Fati observe ce qui se passe autour d’elle : les filles qui quittent l’école avant la fin du cycle, celles dont la scolarité s’interrompt après une grossesse ou un incident tû. Elle connaît ces parcours, parfois proches, parfois lointains, et cette connaissance guide sa décision de préserver son corps. Sa démarche n’est pas présentée comme un manifeste, mais comme une condition nécessaire pour tenir son objectif, un fil qui l’aide à se projeter au-delà du collège.
Musicalement, Gopal Das reste fidèle au format du slam : une diction nette, un tempo qui suit la parole, peu d’ornementation. La voix de Nani Odjèlade apporte une ponctuation, une manière d’élargir le récit sans en modifier l’équilibre. L’ensemble se construit comme un documentaire sonore, un instantané du quotidien d’une écolière dont la détermination se forme à travers les gestes, les regards et les risques que son environnement lui impose.
« Fati » s’inscrit ainsi dans une production musicale attentive aux réalités sociales, attachée à documenter les parcours des jeunes dans les espaces urbains béninois. Le morceau ne cherche pas l’effet ; il s’installe dans la continuité de ces œuvres qui racontent ce qui se joue au cœur des écoles, entre ambition personnelle, pression collective et stratégies de protection. À travers Fati, le titre offre une fenêtre sur un espace souvent présent dans les conversations, mais rarement représenté avec cette précision narrative.

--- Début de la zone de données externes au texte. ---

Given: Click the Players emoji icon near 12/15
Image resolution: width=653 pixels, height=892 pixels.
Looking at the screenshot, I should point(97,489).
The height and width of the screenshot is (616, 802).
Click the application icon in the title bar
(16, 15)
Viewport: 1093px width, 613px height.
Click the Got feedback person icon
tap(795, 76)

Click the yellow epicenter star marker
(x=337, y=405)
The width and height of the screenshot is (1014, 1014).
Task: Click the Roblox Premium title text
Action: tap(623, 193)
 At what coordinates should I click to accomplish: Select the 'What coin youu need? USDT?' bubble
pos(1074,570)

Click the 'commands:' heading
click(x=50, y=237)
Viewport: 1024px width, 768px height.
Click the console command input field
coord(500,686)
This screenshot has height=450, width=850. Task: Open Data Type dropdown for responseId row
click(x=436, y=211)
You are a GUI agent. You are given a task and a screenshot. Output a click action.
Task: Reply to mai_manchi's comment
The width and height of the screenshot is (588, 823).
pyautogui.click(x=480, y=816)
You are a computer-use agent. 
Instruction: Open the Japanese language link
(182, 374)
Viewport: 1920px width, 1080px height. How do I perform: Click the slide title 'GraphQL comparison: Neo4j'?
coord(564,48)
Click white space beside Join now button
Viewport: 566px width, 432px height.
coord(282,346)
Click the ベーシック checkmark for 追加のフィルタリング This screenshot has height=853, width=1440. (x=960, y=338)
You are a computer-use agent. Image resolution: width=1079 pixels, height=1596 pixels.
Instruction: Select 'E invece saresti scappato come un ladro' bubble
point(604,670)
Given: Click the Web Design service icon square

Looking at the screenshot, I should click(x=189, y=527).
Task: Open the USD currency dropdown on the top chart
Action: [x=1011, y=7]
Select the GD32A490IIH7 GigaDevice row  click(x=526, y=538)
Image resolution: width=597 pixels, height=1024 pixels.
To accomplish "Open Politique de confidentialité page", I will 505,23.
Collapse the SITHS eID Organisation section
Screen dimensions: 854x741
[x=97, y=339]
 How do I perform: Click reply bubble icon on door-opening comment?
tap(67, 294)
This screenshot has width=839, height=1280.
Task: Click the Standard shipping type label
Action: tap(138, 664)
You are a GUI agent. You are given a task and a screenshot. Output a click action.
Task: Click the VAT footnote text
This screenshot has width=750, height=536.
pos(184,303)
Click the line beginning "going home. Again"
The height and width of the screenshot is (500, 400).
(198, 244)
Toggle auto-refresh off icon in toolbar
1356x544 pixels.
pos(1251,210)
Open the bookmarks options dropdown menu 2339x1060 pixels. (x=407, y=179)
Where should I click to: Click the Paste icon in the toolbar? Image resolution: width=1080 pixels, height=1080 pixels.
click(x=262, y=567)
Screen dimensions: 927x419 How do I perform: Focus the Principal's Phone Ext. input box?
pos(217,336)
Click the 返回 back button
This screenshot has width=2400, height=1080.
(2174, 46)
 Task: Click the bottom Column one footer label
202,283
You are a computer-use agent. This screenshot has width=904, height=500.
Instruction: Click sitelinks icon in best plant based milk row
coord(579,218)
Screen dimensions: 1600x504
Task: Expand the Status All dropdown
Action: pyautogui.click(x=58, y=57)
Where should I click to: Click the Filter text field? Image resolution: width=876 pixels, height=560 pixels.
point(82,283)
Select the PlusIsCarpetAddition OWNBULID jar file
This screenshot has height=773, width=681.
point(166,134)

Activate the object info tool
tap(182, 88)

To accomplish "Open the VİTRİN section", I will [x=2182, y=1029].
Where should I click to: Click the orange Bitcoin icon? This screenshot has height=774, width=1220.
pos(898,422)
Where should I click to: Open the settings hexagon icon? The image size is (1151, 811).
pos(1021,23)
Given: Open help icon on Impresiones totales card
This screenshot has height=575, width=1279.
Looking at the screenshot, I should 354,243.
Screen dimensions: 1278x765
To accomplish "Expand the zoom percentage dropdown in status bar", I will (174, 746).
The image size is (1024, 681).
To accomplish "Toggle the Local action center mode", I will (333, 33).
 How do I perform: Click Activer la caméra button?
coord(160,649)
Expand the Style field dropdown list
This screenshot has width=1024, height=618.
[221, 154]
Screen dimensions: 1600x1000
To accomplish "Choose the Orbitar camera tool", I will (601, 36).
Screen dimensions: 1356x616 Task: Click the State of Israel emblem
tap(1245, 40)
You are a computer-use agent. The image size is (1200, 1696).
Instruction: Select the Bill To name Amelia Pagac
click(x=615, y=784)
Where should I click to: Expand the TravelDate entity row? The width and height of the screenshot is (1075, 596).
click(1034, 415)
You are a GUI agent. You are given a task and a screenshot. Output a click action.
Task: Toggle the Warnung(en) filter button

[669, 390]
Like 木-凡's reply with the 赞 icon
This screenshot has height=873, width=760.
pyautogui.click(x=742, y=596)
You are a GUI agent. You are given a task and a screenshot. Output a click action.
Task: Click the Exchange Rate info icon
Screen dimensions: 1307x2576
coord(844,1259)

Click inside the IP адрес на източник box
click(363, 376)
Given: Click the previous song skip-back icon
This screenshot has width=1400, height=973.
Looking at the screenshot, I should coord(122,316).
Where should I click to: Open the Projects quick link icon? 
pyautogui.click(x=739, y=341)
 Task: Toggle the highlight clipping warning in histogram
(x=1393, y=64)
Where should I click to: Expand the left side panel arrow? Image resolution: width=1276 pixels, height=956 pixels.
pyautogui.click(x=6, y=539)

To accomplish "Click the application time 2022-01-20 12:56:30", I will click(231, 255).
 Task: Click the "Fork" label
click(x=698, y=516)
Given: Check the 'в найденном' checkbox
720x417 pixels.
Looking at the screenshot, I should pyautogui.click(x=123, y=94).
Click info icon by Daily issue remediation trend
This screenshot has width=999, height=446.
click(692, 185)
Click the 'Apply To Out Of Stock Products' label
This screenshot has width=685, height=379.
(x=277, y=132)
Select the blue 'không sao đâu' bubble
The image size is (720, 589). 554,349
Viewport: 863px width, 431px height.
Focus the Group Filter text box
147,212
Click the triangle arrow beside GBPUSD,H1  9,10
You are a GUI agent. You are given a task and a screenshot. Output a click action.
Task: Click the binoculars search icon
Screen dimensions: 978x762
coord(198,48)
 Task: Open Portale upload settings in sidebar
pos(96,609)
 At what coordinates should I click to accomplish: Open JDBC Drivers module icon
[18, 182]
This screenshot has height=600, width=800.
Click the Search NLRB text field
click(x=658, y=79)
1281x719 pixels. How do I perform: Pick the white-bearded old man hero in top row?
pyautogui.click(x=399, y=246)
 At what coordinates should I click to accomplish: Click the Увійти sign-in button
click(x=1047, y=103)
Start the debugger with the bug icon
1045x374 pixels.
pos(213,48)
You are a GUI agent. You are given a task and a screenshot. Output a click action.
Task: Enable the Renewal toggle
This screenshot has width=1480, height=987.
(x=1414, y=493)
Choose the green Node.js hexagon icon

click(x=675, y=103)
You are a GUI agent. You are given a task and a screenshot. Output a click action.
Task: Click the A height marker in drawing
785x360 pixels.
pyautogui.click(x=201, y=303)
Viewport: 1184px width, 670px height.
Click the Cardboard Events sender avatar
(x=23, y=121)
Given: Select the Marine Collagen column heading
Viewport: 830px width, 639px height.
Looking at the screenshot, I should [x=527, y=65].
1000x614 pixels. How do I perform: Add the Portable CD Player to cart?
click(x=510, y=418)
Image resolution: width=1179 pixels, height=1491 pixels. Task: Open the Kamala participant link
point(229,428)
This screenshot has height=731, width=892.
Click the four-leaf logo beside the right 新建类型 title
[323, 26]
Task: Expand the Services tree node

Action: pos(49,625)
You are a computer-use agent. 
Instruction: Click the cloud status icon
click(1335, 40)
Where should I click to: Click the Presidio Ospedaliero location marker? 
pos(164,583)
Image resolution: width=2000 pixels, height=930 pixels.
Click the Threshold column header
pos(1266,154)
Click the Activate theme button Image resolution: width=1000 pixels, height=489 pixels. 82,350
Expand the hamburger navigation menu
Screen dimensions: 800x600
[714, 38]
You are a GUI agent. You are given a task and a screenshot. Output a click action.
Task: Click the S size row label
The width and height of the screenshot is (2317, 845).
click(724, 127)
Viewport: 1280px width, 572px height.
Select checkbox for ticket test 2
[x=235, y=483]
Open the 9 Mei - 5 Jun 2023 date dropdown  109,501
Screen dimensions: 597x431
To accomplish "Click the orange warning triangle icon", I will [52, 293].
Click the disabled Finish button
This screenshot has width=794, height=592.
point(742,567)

On retrouve dans cette approche une attention particulière aux sonorités locales, autant comme signe identitaire affirmé, mais aussi comme manière d’ancrer le propos dans son espace socioculturel naturel. Le slameur Gopal Das et son invité laissent apparaître des inflexions propres aux langues du pays, des cadences puisées des chants et des rythmes traditionnels ; le tout accentué par un refrain à vocation d’interactivité et d’adhésion populaire. Ces éléments s’entremêlent avec les langues fon, goun et français pour entretenir une fusion multiculturelle. Ce qui permet de donner au morceau une texture qui renvoie à la diversité musicale et linguistique béninoise, depuis ses traditions orales jusqu’aux scènes urbaines contemporaines.